►

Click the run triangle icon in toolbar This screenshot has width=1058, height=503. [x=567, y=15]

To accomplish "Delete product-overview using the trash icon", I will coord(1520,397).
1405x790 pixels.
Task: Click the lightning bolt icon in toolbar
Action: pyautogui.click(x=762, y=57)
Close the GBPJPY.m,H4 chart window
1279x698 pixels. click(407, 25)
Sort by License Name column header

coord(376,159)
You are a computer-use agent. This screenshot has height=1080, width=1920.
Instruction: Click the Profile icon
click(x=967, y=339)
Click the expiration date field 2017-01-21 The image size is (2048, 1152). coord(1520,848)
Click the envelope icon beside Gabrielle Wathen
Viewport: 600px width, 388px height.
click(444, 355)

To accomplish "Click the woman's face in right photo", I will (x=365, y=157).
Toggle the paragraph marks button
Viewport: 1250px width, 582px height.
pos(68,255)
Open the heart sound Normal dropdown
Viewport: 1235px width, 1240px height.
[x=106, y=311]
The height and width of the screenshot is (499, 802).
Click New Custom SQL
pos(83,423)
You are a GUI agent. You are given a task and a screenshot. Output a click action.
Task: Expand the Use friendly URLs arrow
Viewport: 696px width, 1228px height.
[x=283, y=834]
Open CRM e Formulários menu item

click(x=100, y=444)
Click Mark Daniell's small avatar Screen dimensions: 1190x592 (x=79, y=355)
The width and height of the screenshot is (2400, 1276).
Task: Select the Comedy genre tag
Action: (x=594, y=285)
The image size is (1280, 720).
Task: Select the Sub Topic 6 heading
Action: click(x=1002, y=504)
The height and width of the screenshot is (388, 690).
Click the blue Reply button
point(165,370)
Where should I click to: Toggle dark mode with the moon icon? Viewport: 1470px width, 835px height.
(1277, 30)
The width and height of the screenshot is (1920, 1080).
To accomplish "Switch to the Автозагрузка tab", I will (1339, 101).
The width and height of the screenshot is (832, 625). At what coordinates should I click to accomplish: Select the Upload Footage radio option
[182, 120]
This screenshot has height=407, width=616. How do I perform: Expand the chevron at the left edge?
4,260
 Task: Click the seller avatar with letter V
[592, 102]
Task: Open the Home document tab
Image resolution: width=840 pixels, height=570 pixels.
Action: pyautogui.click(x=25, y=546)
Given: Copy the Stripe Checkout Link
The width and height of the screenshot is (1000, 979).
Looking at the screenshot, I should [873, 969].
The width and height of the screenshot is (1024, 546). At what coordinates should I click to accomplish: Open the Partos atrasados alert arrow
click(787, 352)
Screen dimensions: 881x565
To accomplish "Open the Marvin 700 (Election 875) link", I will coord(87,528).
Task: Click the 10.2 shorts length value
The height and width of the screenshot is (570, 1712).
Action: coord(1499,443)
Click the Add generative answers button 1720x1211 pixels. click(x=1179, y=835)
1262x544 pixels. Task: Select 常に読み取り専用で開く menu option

◄

Do this: Edit the material above so that every "The height and width of the screenshot is" becomes "Screenshot height and width:", and keep everything else the same.

Exercise output:
Click the run triangle icon in toolbar This screenshot has width=1058, height=503. [x=567, y=15]

To accomplish "Delete product-overview using the trash icon", I will coord(1520,397).
1405x790 pixels.
Task: Click the lightning bolt icon in toolbar
Action: pyautogui.click(x=762, y=57)
Close the GBPJPY.m,H4 chart window
1279x698 pixels. click(407, 25)
Sort by License Name column header

coord(376,159)
You are a computer-use agent. This screenshot has height=1080, width=1920.
Instruction: Click the Profile icon
click(x=967, y=339)
Click the expiration date field 2017-01-21 The image size is (2048, 1152). coord(1520,848)
Click the envelope icon beside Gabrielle Wathen
Viewport: 600px width, 388px height.
click(444, 355)

To accomplish "Click the woman's face in right photo", I will (x=365, y=157).
Toggle the paragraph marks button
Viewport: 1250px width, 582px height.
pos(68,255)
Open the heart sound Normal dropdown
Viewport: 1235px width, 1240px height.
[x=106, y=311]
Screenshot height and width: (499, 802).
Click New Custom SQL
pos(83,423)
You are a GUI agent. You are given a task and a screenshot. Output a click action.
Task: Expand the Use friendly URLs arrow
Viewport: 696px width, 1228px height.
[x=283, y=834]
Open CRM e Formulários menu item

click(x=100, y=444)
Click Mark Daniell's small avatar Screen dimensions: 1190x592 (x=79, y=355)
The width and height of the screenshot is (2400, 1276).
Task: Select the Comedy genre tag
Action: (x=594, y=285)
The image size is (1280, 720).
Task: Select the Sub Topic 6 heading
Action: click(x=1002, y=504)
Screenshot height and width: (388, 690).
Click the blue Reply button
point(165,370)
Where should I click to: Toggle dark mode with the moon icon? Viewport: 1470px width, 835px height.
(1277, 30)
The width and height of the screenshot is (1920, 1080).
To accomplish "Switch to the Автозагрузка tab", I will (1339, 101).
The width and height of the screenshot is (832, 625). At what coordinates should I click to accomplish: Select the Upload Footage radio option
[182, 120]
This screenshot has height=407, width=616. How do I perform: Expand the chevron at the left edge?
4,260
 Task: Click the seller avatar with letter V
[592, 102]
Task: Open the Home document tab
Image resolution: width=840 pixels, height=570 pixels.
Action: pyautogui.click(x=25, y=546)
Given: Copy the Stripe Checkout Link
The width and height of the screenshot is (1000, 979).
Looking at the screenshot, I should [873, 969].
The width and height of the screenshot is (1024, 546). At what coordinates should I click to accomplish: Open the Partos atrasados alert arrow
click(787, 352)
Screen dimensions: 881x565
To accomplish "Open the Marvin 700 (Election 875) link", I will coord(87,528).
Task: Click the 10.2 shorts length value
Screenshot height and width: (570, 1712).
Action: coord(1499,443)
Click the Add generative answers button 1720x1211 pixels. click(x=1179, y=835)
1262x544 pixels. Task: Select 常に読み取り専用で開く menu option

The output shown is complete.